§ **Your goal**:
Return only the lines of the listing below that run from the line with "Screen dimensions: 799x455" through the line with "Open the Record", both ends included, exactly as written.

--------------------

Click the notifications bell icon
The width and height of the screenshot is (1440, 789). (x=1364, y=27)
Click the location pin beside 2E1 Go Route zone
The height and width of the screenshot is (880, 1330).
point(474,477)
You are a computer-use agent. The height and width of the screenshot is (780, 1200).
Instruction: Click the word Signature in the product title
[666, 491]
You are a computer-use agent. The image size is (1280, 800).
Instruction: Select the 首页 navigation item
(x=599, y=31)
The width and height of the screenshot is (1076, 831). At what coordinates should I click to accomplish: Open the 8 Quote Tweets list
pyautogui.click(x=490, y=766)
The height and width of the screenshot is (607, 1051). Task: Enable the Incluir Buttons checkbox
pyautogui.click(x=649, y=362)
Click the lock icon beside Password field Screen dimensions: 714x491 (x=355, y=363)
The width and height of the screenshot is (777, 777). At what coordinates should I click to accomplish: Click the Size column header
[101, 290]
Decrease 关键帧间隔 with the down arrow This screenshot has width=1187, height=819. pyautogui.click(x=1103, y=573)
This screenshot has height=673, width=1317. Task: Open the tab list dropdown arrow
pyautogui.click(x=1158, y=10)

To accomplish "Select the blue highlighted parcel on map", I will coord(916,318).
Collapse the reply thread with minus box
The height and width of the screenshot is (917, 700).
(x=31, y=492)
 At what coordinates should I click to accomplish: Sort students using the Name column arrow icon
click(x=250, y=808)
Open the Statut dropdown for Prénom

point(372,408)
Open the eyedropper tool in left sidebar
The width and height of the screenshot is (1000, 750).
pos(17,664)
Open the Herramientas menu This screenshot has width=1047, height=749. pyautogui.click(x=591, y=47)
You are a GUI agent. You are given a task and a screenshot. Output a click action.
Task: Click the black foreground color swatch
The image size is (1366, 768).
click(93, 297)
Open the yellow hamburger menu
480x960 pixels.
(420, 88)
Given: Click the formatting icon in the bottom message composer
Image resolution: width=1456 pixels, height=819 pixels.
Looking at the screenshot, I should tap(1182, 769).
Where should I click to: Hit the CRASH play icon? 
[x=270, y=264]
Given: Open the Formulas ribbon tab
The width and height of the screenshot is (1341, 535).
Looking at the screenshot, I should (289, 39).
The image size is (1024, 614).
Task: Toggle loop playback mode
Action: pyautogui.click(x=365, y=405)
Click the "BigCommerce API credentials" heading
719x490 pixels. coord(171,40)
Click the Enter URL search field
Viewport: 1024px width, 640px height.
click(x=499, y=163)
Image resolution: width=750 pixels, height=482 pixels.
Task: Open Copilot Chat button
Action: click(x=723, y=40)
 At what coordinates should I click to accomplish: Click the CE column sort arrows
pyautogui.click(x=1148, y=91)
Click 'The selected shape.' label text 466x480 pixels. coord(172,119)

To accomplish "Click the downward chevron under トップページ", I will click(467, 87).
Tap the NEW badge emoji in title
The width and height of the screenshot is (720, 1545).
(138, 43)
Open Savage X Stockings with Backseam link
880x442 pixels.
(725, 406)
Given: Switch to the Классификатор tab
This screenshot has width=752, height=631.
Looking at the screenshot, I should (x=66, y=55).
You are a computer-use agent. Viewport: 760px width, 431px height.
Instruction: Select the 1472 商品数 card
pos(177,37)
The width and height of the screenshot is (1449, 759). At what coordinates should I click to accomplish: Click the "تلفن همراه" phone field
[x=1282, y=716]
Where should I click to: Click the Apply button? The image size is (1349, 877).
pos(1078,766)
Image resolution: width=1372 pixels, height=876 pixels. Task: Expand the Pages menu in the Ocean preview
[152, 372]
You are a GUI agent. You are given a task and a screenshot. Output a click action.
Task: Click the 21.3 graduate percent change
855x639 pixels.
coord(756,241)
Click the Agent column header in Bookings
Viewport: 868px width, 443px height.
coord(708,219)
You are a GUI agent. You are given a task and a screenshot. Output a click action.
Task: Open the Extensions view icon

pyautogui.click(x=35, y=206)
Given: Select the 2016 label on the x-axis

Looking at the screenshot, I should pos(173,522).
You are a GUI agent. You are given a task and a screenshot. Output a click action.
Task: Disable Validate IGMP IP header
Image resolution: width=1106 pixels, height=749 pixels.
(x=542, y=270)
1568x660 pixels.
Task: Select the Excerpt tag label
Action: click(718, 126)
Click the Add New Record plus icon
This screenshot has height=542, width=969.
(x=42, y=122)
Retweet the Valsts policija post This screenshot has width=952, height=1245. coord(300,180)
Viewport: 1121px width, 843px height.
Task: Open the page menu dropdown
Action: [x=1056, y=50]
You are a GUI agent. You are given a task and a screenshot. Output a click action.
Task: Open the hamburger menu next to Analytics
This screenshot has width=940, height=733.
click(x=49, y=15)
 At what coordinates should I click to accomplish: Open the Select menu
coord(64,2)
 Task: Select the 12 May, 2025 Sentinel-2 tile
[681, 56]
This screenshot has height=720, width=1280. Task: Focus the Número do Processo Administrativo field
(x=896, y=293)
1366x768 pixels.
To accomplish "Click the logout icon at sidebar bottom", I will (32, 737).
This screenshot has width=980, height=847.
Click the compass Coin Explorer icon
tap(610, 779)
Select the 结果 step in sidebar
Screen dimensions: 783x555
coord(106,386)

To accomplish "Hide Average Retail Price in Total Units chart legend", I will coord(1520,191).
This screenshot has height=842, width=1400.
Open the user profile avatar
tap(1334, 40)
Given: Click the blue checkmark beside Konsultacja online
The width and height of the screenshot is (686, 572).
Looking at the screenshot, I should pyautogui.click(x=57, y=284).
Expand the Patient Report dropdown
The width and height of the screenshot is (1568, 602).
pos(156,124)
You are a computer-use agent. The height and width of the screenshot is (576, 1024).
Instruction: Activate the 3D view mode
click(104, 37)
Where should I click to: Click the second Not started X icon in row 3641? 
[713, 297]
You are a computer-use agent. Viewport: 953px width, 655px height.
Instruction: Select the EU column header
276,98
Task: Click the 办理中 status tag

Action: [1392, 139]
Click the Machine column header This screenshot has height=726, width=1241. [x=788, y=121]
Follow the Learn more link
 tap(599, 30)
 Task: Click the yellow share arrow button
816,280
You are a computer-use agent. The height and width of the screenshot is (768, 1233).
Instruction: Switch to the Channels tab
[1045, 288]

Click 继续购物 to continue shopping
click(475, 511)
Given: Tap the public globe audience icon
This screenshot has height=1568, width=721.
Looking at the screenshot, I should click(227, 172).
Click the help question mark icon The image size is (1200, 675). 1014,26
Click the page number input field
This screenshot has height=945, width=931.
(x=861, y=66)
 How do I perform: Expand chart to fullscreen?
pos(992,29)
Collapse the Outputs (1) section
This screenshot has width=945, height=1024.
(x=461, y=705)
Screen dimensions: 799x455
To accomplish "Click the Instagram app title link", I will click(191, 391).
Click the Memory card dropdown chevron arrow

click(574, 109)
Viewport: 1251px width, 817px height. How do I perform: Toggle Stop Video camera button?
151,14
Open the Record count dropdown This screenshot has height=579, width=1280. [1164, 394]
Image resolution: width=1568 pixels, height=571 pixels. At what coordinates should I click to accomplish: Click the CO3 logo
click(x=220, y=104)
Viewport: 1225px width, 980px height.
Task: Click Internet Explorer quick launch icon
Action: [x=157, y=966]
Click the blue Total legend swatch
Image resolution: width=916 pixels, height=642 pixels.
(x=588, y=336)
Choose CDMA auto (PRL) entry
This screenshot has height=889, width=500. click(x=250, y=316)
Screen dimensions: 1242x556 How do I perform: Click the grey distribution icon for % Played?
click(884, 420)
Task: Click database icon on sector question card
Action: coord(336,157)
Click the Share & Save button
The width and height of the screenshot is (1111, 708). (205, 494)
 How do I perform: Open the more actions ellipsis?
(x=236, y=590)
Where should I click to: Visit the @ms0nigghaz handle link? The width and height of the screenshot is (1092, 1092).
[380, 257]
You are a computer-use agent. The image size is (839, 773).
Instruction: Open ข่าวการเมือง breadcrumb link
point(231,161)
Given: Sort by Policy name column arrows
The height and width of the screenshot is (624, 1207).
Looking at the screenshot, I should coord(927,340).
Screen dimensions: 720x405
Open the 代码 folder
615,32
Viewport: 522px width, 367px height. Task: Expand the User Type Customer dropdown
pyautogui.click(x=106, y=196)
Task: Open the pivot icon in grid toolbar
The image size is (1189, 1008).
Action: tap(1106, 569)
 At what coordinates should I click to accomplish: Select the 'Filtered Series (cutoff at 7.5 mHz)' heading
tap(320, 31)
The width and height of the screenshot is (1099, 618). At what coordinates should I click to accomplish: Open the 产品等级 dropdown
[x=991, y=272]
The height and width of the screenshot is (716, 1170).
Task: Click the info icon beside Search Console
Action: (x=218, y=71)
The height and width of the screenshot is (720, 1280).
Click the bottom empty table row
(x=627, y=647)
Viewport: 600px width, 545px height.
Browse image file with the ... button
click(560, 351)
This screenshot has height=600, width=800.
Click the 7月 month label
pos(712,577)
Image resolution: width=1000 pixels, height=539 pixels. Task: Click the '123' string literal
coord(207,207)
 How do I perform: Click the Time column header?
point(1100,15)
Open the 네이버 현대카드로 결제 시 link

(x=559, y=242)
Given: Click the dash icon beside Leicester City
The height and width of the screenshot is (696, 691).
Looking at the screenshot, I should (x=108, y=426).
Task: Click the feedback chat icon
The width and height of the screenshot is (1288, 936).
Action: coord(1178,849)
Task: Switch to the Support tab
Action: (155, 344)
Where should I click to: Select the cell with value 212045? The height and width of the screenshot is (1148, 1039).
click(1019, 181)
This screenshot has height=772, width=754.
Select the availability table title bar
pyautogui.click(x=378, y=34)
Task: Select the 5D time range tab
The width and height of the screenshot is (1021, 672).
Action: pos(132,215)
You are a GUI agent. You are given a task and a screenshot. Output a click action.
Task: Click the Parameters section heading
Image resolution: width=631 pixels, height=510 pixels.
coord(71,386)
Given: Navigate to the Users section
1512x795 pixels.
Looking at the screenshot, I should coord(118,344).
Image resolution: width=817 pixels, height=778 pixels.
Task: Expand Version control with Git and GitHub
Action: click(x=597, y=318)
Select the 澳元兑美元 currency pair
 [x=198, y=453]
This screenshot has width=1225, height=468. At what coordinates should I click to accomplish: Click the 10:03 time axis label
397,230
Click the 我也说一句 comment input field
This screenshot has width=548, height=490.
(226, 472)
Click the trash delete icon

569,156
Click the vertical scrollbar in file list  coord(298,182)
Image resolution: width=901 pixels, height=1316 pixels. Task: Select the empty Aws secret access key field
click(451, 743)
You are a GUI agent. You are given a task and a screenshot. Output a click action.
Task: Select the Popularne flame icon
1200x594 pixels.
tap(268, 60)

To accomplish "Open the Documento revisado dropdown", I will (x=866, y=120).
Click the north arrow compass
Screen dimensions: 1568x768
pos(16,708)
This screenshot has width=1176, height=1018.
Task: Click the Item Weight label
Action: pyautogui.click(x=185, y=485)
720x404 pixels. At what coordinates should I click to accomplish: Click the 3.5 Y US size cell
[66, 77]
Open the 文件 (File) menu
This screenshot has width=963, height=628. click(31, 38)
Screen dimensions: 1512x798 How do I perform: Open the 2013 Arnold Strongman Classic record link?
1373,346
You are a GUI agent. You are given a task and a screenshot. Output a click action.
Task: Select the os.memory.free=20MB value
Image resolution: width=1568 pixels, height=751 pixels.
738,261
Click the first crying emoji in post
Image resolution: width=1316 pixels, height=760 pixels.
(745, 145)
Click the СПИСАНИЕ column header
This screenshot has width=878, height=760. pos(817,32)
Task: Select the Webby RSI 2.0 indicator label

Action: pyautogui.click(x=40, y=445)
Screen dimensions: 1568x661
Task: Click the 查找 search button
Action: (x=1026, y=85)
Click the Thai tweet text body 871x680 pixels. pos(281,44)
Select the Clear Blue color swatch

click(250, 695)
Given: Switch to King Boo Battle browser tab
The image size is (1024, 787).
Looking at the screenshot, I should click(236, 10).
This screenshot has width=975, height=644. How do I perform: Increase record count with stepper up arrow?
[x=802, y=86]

--------------------

§ **Answer section**:
Screen dimensions: 799x455
To accomplish "Click the Instagram app title link", I will click(191, 391).
Click the Memory card dropdown chevron arrow

click(574, 109)
Viewport: 1251px width, 817px height. How do I perform: Toggle Stop Video camera button?
151,14
Open the Record count dropdown This screenshot has height=579, width=1280. [1164, 394]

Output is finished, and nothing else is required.